19 Settembre 2024

Fonte: La Repubblica

Paolo Gentiloni

di Carlo Bertini

Plauso dell’ex premier per la squadra di governo fotocopia, pressing sulla legge elettorale

Tanto per cominciare, il piano sui sottosegretari è stato rispettato alla lettera: varare una squadra fotocopia con scambi di poltrone che si contano sulle dita di una mano era la migliore soluzione per far capire che il Pd vuole elezioni subito. «E non era scontato farcela», raccontano gli uomini dell’ex premier. Dunque anche questa mossa è piaciuta al convitato di pietra di questa giornata campale, cioè Matteo Renzi. «Rivendico questa continuità sul piano politico», mette le cose in chiaro Gentiloni, come a dire idealmente che «io e Matteo siamo una cosa sola». E che sia proprio così lo dimostrano segnali vari, come il fatto che Filippo Sensi in questa fase faccia da portavoce a entrambi – premier ed ex premier – o come la scelta di Gentiloni di nominare capo del suo staff Antonio Funiciello, presidente del Comitato del Sì e spin doctor di Luca Lotti a Palazzo Chigi.
Gli scambi whatsapp e le chiacchiere sui cellulari riportano dunque solo carezze per chi sta pedalando in tandem con Matteo nella stessa direzione di marcia, ovvero il voto anticipato. Nessun rilievo di sorta al neo premier. Il che, per una tribù sospettosa e abituata a pensar male come quella del «giglio magico» è fatto raro, specie se si tratta di commentare le azioni di chi ora mena le danze. Promosso alla prova del fuoco della conferenza di fine anno dal suo predecessore, che dalle Dolomiti ha seguito a distanza la condotta del suo prescelto. «Paolo va benissimo, è stato bravo, del resto Matteo sul voto e sulla legge elettorale non mette prescia a lui, ma al Parlamento», racconta il fiorentino David Ermini, amico di Renzi nonché responsabile giustizia del Pd. Che apprezza i toni e le professioni di lealtà dimostrate ad ogni piè sospinto. «Potete crederci o no, ma gliel’ho chiesto io alla Boschi», giura Gentiloni, caricandosi sulle spalle anche il fardello della riconferma della testimonial della riforma costituzionale, addossato finora solo al leader. Il quale ovviamente ha gradito questo gesto, così come non sono sfuggite le parole di «massima considerazione» nei riguardi di Lotti.
Renzi viene menzionato dal premier per dare plastica rappresentazione di una lealtà formale e sostanziale, con toni perfino protettivi in vari passaggi: riproducendo un copione di sintonia umana e politica che arriva fino al paradosso di non nutrire istinti difensivi verso la propria poltrona di premier.

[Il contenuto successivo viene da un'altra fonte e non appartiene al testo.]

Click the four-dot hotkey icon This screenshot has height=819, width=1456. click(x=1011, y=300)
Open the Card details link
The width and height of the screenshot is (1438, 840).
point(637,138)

Perché quando Gentiloni dice che «non si può vedere il voto come una minaccia», non fa che ammettere la sua disponibilità a lasciare Palazzo Chigi quando glielo chiederanno: cioè quando Renzi farà capire a Mattarella che il Pd non vorrà andare oltre, una volta ottenuta l’armonizzazione dei sistemi elettorali tra le due Camere.
«Con Renzi ho un rapporto di stima e collaborazione e penso che questo sia un vantaggio per il Pd e il governo», dice Gentiloni, facendo capire quale sia la vera polizza per la stabilità. Un rapporto che consente ai legionari del renzismo di battere da giorni su ordine del leader le truppe nemiche, «Nessuna melina sulla legge elettorale, i partiti si muovano, questo famoso 60% del No era una bufala, perché quando dal No si passa a dover dire un Sì tutti scappano», è lo sfogo del leader con i suoi interlocutori.